The line containing "You are a computer-use agent." marks the end; return exactly every line from the start of the records up to and including it, but no pictures.

(Records excerpted from a collection)
=======

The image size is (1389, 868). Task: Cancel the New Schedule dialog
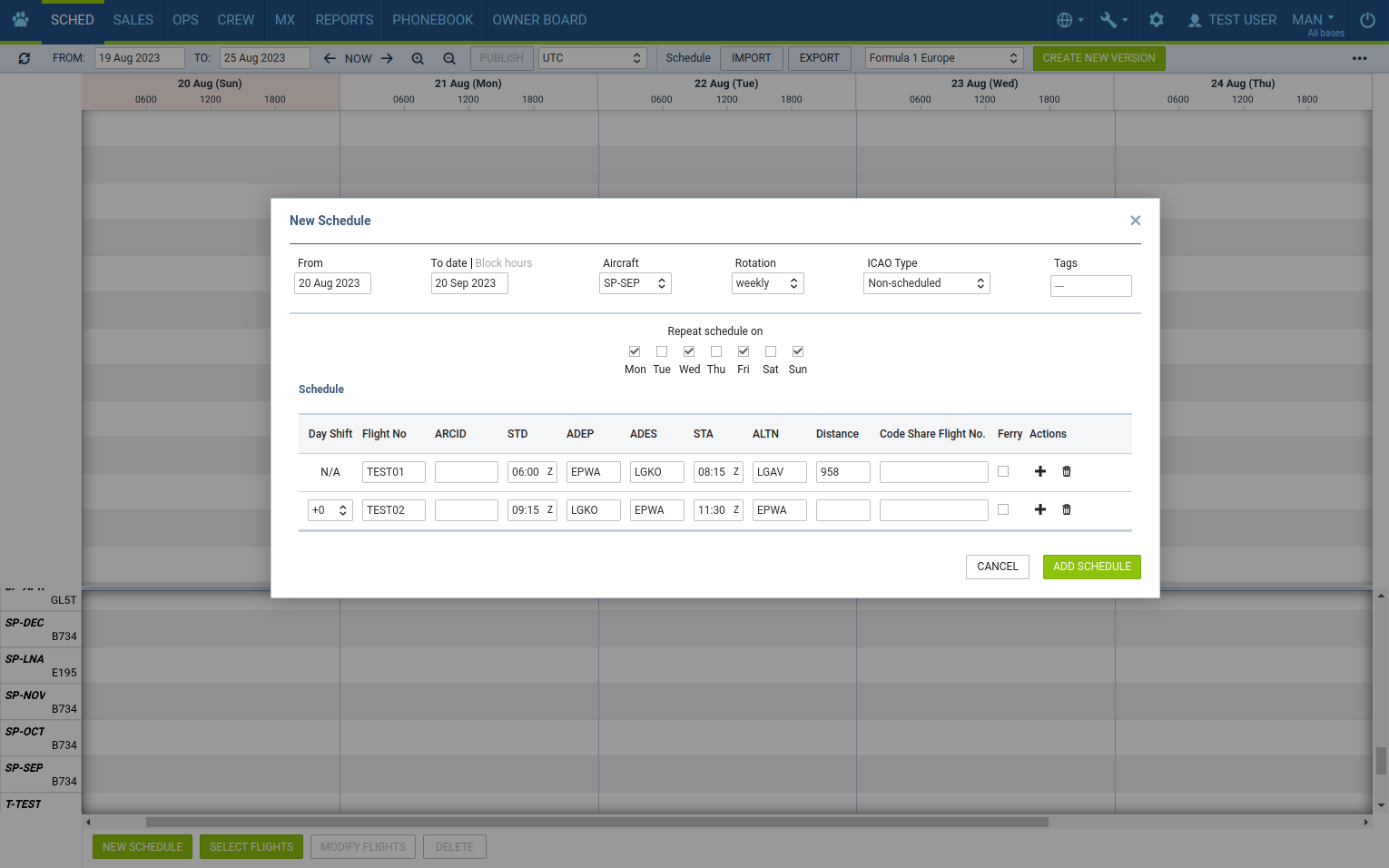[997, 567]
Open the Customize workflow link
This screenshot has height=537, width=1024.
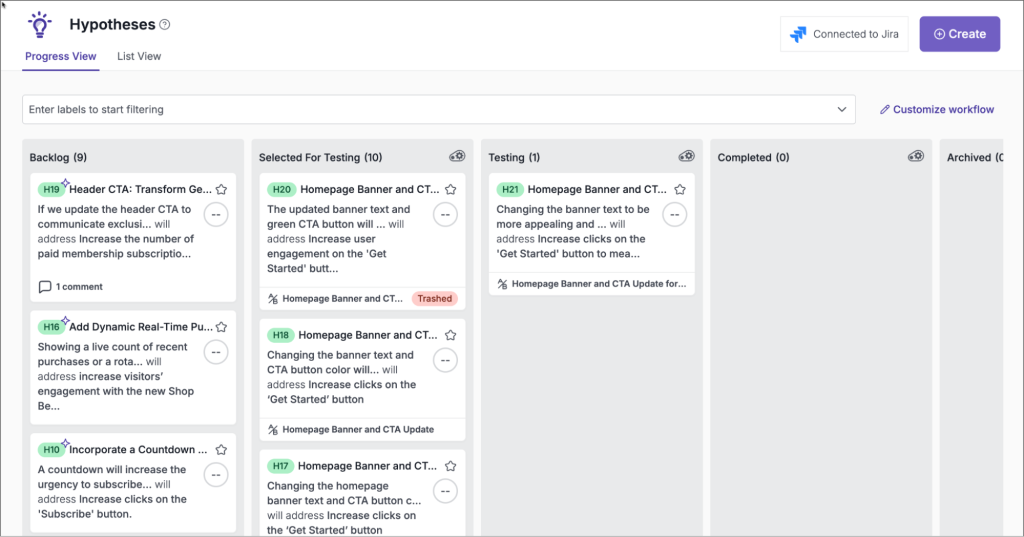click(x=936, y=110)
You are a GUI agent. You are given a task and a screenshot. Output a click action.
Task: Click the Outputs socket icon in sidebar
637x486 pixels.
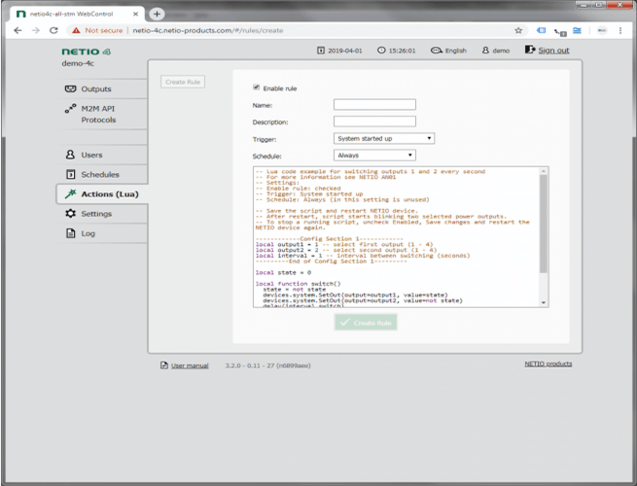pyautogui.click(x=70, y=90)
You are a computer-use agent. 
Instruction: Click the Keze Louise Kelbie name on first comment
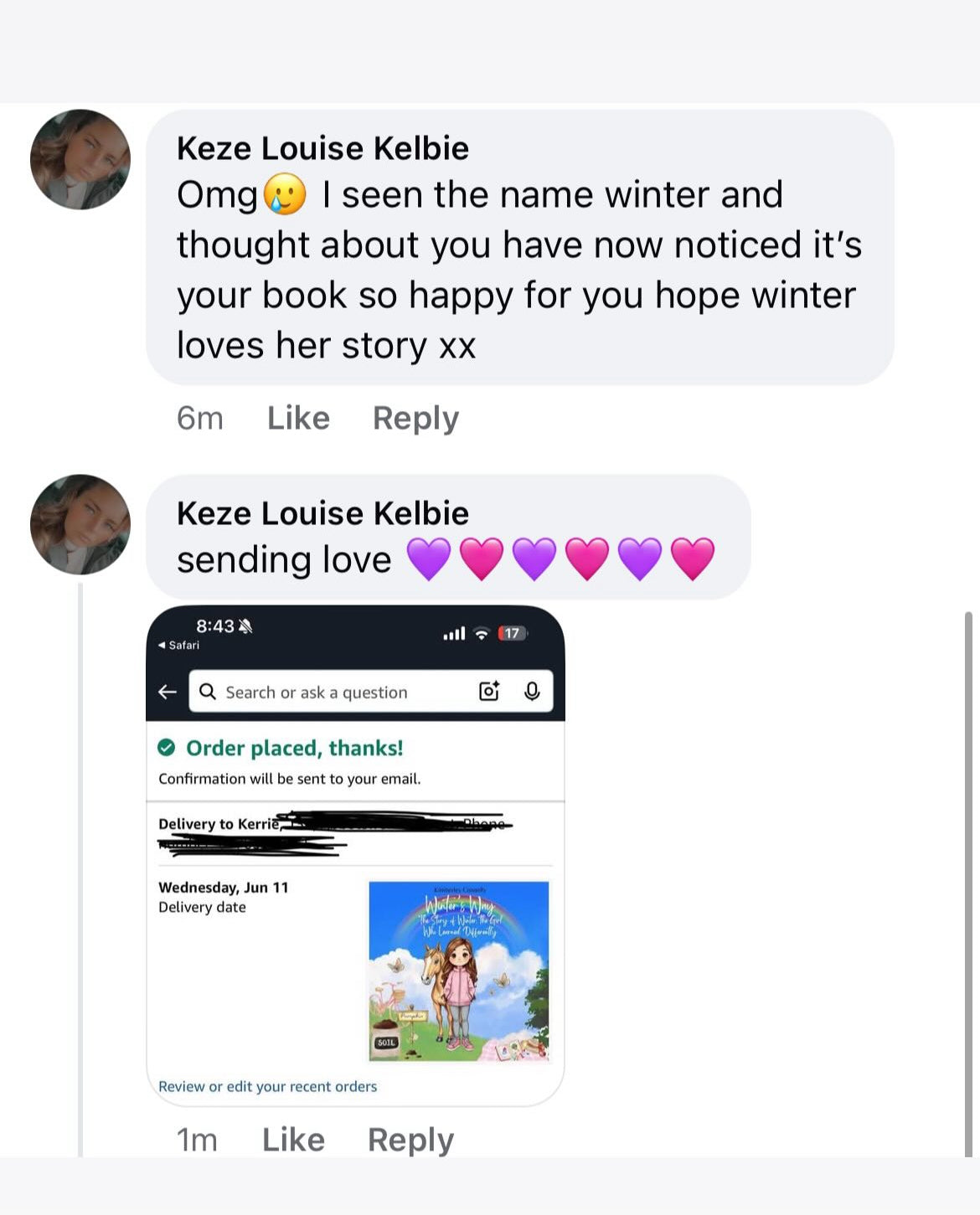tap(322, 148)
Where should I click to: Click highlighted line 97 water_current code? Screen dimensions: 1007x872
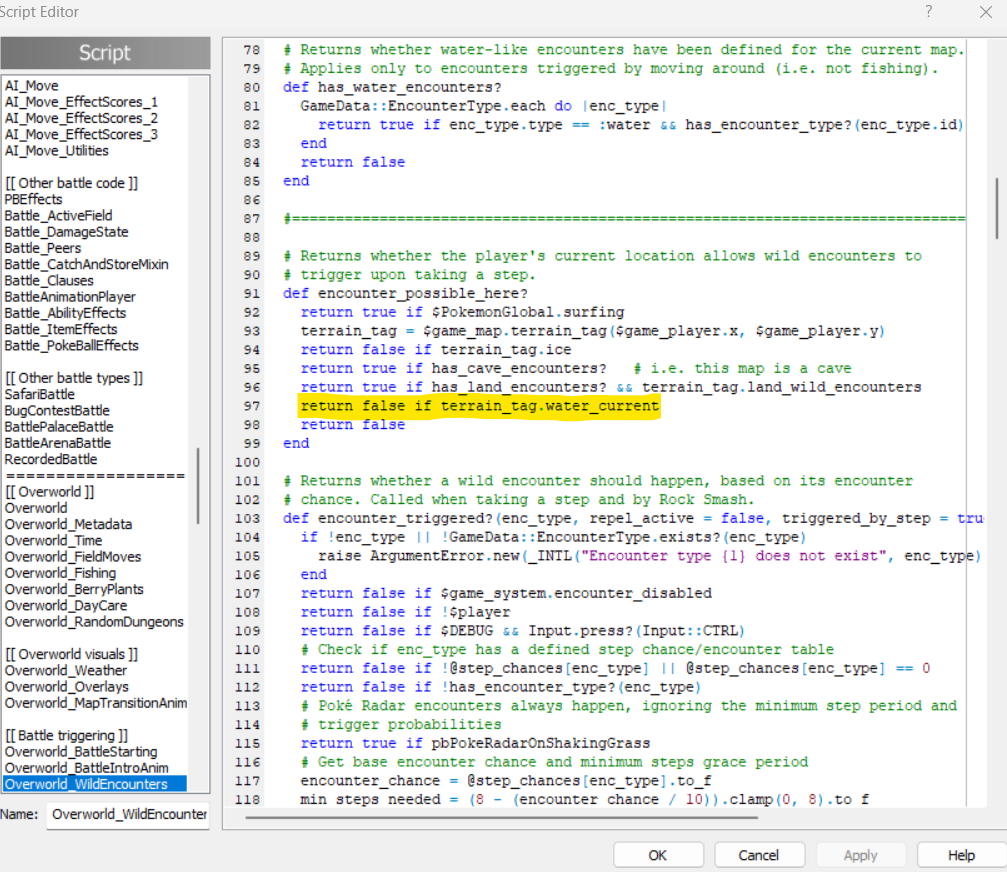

=======

TASK SOLUTION -
The image size is (1389, 868). Task: Cancel the New Schedule dialog
[997, 567]
Open the Customize workflow link
This screenshot has height=537, width=1024.
click(x=936, y=110)
You are a GUI agent. You are given a task and a screenshot. Output a click action.
Task: Click the Outputs socket icon in sidebar
637x486 pixels.
pyautogui.click(x=70, y=90)
You are a computer-use agent. 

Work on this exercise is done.